**ESTRATTO**
* * * * * * *

Deve essere riconosciuto come orario di lavoro retribuibile il tempo di percorrenza impiegato dai dipendenti dal momento dell’ingresso nella sede aziendale a quello dell’attestazione dell’inizio della prestazione, mediante login sul proprio personal computer e viceversa.

Nota a Cass. ord. 28 maggio 2024, n. 14848

Pamela Coti

È da considerarsi orario di lavoro l’arco temporale che il lavoratore trascorre all’interno dell’azienda nell’espletamento di attività prodromiche ed accessorie allo svolgimento delle mansioni affidategli, ove il datore di lavoro non provi che egli sia ivi libero di autodeterminarsi ovvero non assoggettato al potere gerarchico.

È quanto stabilito dalla Corte di Cassazione ord. 28 maggio 2024 n. 14848 con riferimento al ricorso promosso da un gruppo di lavoratori per sentirsi accertare il diritto alla retribuzione di 5 minuti giornalieri, quale tempo effettivo di lavoro, dalla timbratura del cartellino al tornello posto all’ingresso al completamento della procedura di log on e di 5 minuti giornalieri, quale tempo effettivo di lavoro dal completamento della procedura di log off fino alla timbratura del cartellino al tornello all’uscita.

Al riguardo, i Supremi Giudici hanno sancito che:

  • il tempo retribuito richiede che le operazioni anteriori o posteriori alla conclusione della prestazione di lavoro siano necessarie e obbligatorie;
  • il tempo necessario per raggiungere il luogo di lavoro rientra nell’attività lavorativa vera e propria e deve essere pertanto sommato al normale orario di lavoro allorché lo spostamento sia funzionale rispetto alla prestazione lavorativa (Cass. n. 27008/2023) e, in tal senso, devono esser ritenute tali anche tutte le attività preparatorie e preliminari alla prestazione lavorativa (ord n. 27799/2017, in q. sito con nota di F. GIROLAMI, ord. n. 12935/2018);
  • “ai fini della misurazione dell’orario di lavoro, l’art. 1, comma 2, lett. a), del D.Lgs. n. 66 del 2003, attribuisce un espresso ed alternativo rilievo non solo al tempo della prestazione effettiva ma anche a quello della disponibilità del lavoratore e della sua presenza sui luoghi di lavoro; ne consegue che è da considerarsi orario di lavoro l’arco temporale comunque trascorso dal lavoratore medesimo all’interno dell’azienda nell’espletamento di attività prodromiche ed accessorie allo svolgimento, in senso stretto, delle mansioni affidategli, ove il datore di lavoro non provi che egli sia ivi libero di autodeterminarsi ovvero non assoggettato al potere gerarchico”.

* * * * * * *

**VOCI ESTRATTE**
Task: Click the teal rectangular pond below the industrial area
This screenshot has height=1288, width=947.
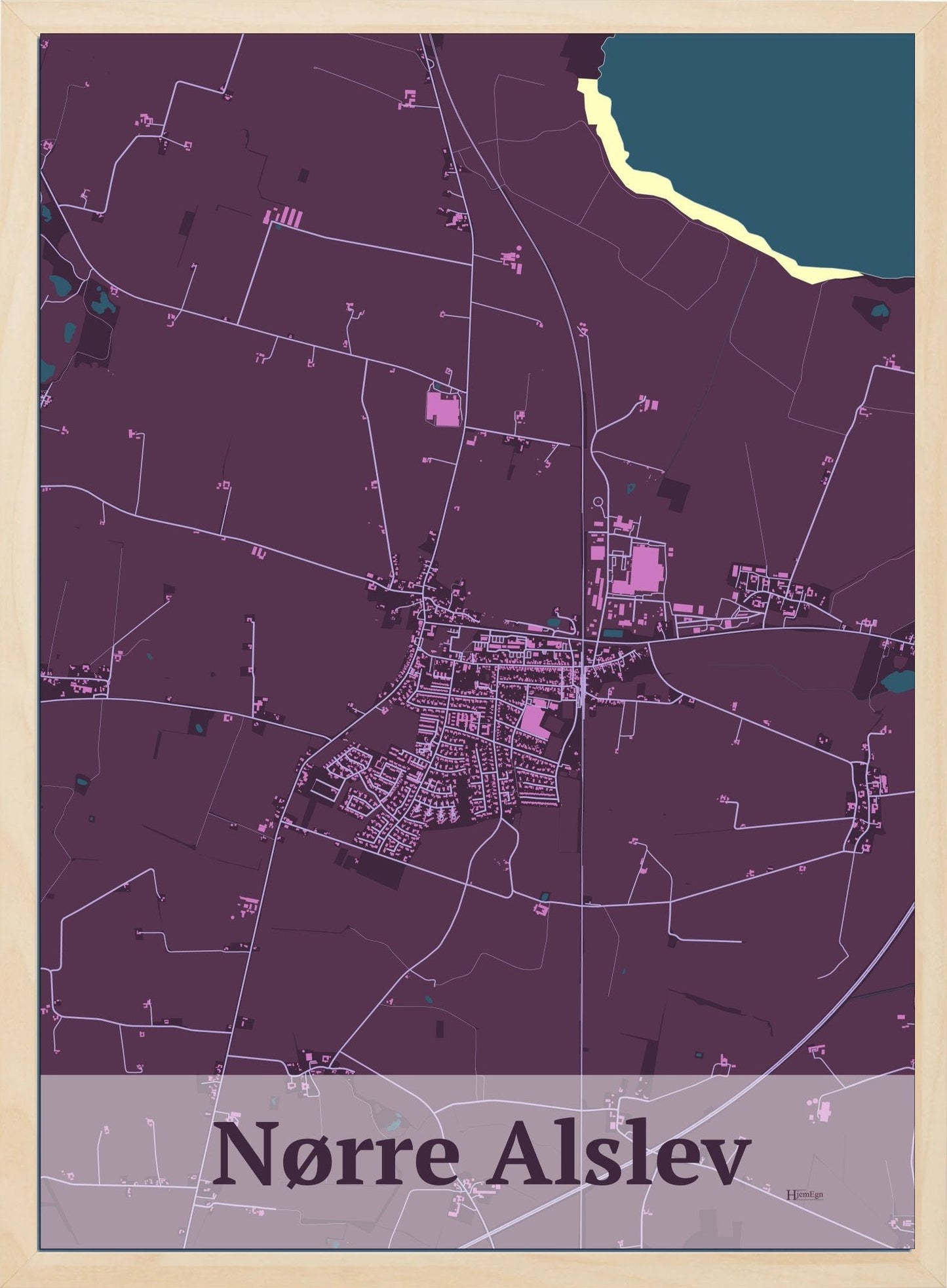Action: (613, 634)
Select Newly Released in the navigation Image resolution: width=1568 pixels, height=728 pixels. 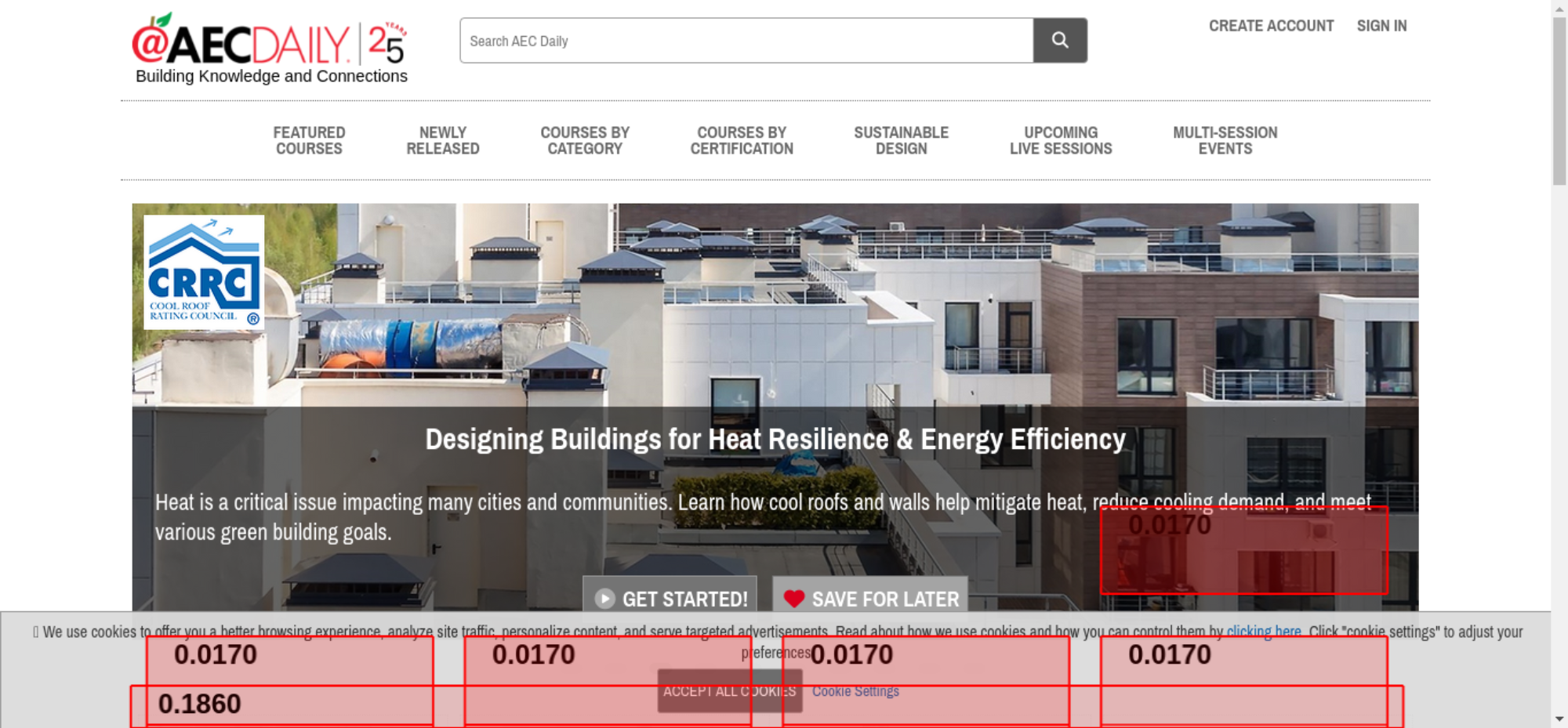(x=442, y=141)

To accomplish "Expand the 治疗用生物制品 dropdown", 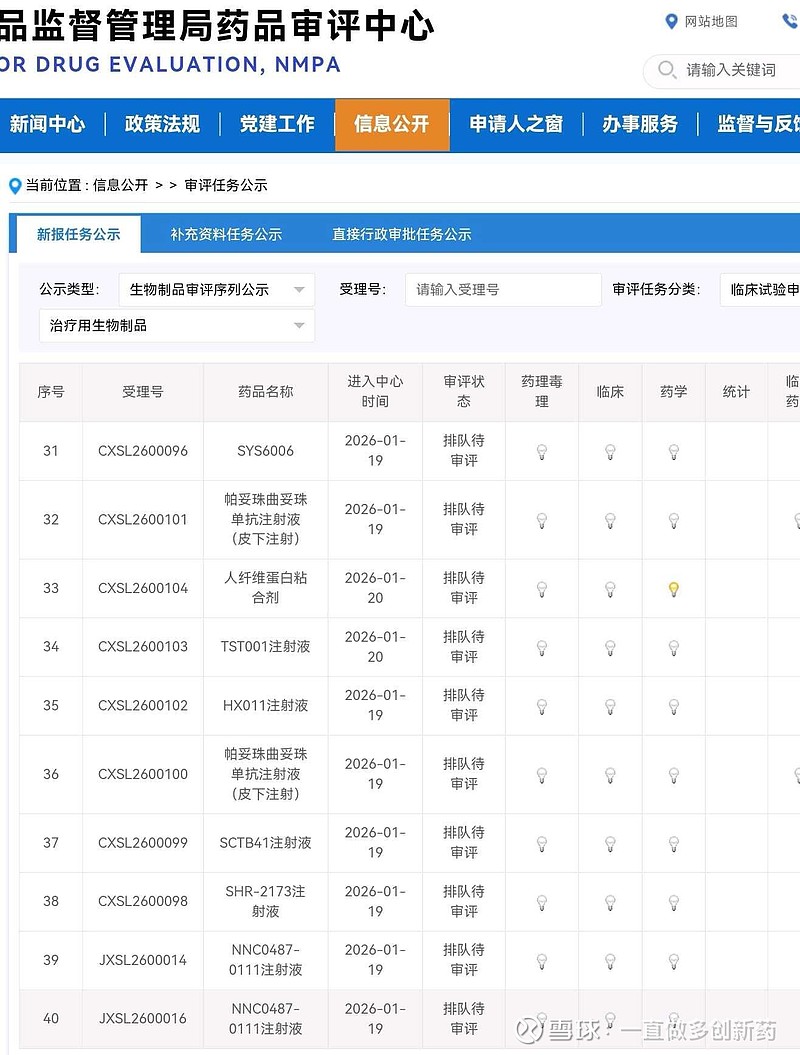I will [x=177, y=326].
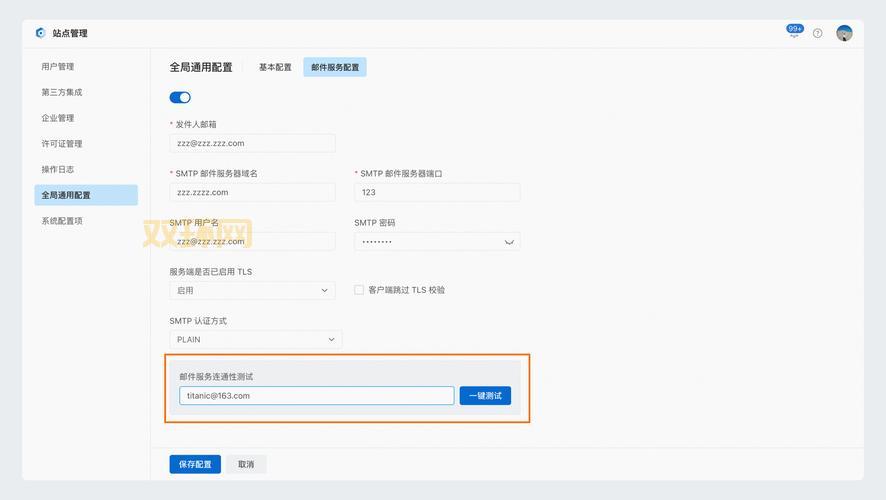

* * * * * * *

**DA SVOLGERE**
Elenca tutti i provvedimenti giudiziari citati con il rispettivo numero nella nota sull'orario di lavoro retribuibile.

**SOLUZIONE**
- Cass. ord. 28 maggio 2024, n. 14848
- Cass. n. 27008/2023
- ord. n. 27799/2017
- ord. n. 12935/2018